Prolog
Berawal dari film besutan Andy Cadiff, lahirlah perjalanan gila yang nyaris menduplikasi isi cerita. Chasing Liberty, sebuah film yang mengisahkan kaburnya Anna Foster, anak presiden yang hidup berkecukupan, namun memberontak dan pergi mencari kebebasan saat lawatan kenegaraan di Eropa.
Dengan segala kuasa, James Foster mengutus Ben Calder, seorang agen rahasia yang ditugaskan melindungi anaknya. Namun, romantika gondola dan pesona Italia telah melecehkan hatinya, sehingga berbalik menjadi teman pelarian remaja pengelana.
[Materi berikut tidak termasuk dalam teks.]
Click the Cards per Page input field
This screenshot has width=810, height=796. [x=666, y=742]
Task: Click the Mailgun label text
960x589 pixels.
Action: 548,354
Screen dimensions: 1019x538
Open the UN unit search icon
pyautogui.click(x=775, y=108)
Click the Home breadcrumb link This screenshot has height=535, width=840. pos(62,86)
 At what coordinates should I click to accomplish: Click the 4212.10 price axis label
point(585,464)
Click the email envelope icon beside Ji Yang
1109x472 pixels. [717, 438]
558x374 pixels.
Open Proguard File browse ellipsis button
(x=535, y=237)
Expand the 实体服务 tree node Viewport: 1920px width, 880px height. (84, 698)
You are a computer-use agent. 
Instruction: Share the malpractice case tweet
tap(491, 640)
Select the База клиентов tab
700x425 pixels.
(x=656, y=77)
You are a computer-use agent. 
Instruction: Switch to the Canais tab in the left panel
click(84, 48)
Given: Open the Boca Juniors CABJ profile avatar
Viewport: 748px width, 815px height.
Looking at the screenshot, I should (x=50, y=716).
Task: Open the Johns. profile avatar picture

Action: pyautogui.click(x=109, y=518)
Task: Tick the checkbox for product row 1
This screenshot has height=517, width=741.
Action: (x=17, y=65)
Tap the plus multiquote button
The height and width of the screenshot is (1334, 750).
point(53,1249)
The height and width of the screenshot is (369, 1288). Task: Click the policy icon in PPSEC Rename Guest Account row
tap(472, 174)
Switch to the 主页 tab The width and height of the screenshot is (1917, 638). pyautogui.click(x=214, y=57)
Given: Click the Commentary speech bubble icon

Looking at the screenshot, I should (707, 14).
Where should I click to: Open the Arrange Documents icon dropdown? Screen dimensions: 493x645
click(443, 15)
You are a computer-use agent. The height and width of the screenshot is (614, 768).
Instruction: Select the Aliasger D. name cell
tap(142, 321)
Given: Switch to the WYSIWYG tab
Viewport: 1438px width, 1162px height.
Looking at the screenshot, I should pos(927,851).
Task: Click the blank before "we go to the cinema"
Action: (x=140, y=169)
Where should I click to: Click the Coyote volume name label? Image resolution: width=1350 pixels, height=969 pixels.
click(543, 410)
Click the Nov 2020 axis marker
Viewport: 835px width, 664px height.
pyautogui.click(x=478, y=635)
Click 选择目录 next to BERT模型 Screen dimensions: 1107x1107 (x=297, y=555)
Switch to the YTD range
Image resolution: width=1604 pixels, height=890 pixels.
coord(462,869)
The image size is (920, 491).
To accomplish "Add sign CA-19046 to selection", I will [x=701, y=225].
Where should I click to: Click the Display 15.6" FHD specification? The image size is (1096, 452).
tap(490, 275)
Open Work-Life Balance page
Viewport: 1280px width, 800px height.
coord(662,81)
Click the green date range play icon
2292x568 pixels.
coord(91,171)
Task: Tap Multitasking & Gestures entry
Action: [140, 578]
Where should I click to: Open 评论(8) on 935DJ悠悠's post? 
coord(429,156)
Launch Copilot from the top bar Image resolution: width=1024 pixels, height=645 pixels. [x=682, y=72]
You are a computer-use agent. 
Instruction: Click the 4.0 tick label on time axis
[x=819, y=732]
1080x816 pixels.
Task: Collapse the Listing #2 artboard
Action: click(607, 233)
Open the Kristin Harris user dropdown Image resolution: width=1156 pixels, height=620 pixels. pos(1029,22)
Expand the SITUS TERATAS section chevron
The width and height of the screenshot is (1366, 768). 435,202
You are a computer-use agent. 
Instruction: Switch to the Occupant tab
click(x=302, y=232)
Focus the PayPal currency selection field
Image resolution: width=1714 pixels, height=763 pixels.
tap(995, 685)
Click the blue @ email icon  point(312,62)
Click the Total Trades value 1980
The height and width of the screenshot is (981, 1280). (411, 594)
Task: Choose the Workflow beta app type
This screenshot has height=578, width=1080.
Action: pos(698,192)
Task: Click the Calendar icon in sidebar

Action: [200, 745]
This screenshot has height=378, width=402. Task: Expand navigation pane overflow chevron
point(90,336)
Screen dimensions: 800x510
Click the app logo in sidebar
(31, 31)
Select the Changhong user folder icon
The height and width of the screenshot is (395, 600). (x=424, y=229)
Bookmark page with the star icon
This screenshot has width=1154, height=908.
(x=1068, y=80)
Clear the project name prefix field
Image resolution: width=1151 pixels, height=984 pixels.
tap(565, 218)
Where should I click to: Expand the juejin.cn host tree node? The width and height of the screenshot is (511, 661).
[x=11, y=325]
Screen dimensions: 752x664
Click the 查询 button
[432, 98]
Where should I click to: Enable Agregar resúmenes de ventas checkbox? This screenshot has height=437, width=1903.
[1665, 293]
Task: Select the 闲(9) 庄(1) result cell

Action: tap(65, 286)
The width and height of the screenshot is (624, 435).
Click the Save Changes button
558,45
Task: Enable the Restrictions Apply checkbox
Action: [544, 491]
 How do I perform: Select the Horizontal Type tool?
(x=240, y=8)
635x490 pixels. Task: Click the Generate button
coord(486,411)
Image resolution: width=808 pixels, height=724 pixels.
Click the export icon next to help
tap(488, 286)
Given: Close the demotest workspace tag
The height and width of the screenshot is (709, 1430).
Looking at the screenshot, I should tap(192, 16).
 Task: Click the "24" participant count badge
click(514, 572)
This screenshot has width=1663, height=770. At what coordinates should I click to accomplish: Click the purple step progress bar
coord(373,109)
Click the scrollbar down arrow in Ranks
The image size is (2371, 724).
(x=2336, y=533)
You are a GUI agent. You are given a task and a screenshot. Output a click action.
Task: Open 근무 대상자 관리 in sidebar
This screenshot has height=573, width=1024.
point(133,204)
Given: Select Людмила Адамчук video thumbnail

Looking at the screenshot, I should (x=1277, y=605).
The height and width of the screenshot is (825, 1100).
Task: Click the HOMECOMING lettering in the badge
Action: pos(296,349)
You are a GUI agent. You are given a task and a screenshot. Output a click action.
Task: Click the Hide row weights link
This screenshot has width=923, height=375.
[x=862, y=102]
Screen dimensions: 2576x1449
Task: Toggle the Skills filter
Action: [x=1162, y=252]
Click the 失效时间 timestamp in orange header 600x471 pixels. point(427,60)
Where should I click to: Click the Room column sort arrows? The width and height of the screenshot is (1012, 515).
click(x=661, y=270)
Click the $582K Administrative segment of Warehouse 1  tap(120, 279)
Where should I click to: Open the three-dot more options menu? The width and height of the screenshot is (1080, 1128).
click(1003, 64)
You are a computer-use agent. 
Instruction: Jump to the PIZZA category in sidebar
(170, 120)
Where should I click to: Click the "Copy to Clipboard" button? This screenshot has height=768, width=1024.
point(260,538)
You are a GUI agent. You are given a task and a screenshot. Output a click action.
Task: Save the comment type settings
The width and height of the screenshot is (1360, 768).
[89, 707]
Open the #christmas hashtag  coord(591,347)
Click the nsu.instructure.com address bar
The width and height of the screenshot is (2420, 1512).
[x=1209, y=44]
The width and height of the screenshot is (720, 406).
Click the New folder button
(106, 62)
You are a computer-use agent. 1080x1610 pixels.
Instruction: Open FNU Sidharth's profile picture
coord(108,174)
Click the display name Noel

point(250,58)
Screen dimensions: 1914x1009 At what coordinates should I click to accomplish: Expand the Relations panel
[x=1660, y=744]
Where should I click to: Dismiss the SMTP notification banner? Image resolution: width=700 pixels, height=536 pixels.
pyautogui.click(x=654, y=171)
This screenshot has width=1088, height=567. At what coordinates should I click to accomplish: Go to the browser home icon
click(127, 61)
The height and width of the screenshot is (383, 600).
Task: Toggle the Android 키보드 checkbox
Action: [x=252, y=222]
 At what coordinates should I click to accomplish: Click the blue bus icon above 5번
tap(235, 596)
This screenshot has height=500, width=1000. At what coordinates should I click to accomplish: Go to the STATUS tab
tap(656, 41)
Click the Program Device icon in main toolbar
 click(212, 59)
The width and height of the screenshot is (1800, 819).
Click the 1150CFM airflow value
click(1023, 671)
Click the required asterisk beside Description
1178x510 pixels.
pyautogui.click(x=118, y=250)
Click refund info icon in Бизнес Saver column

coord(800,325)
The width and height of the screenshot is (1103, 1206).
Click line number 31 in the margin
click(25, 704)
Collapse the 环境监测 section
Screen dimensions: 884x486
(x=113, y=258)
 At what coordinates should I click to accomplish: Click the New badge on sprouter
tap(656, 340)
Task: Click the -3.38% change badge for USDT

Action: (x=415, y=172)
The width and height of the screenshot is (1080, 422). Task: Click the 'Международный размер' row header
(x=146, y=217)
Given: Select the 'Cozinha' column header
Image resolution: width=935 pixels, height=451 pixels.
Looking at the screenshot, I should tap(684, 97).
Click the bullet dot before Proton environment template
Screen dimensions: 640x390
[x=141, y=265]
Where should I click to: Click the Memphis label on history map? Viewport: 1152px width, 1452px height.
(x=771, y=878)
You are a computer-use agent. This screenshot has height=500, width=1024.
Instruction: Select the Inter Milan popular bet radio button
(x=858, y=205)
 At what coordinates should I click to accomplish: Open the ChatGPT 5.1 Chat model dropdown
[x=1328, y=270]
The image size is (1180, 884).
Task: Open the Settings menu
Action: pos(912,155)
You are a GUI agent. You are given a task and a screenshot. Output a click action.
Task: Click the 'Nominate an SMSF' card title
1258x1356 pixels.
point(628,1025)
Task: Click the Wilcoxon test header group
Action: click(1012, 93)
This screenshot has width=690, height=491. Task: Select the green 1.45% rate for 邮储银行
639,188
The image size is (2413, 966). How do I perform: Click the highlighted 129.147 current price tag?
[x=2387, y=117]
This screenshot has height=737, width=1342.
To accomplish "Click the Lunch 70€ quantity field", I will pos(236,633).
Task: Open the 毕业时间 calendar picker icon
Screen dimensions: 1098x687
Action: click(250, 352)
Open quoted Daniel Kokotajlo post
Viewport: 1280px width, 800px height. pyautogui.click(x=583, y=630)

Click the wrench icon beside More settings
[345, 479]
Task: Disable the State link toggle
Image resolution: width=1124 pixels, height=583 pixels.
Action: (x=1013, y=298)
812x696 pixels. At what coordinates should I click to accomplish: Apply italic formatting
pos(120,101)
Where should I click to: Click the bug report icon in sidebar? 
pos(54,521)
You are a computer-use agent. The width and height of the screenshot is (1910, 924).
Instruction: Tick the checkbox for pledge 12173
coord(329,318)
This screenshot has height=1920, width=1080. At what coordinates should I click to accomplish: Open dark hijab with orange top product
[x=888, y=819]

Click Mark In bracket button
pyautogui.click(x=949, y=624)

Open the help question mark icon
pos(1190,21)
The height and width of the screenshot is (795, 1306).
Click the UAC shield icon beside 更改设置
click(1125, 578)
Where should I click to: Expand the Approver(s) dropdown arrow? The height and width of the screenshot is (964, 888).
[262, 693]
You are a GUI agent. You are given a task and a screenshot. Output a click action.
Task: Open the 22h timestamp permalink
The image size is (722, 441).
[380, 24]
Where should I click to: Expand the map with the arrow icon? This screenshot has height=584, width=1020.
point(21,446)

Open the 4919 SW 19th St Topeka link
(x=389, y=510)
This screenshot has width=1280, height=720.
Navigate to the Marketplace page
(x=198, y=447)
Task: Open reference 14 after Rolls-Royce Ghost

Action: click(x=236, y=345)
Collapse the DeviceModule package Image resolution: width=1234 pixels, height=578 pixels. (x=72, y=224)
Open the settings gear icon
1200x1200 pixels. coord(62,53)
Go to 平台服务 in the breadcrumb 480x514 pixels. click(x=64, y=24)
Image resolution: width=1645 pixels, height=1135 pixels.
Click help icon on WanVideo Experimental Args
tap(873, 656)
Pengkhianatan ini tiba di telinga Istana. Presiden semakin murka, lalu mengubah rencana dan mengirim banyak mata-mata untuk mengejar mereka.
Pelarian itu menampilkan keindahan Praha, Berlin, London, hingga Venesia. Saya tergugah, lalu pergi ke Surabaya. Apa hubungannya? Baca saja!
Chasing Librtà
Selasa petang pada Maret 2010 silam, KM. Umsini berangkat dari pelabuhan Ujung Pandang menuju Tanjung Perak di Kota Pahlawan. Berbekal tiket Kelas I, saya mendatangi sebuah kabin yang sudah diisi satu lelaki paruh baya. Namanya Tahir, berbadan sintal, ramah, dan hendak ke Malang menjenguk anaknya.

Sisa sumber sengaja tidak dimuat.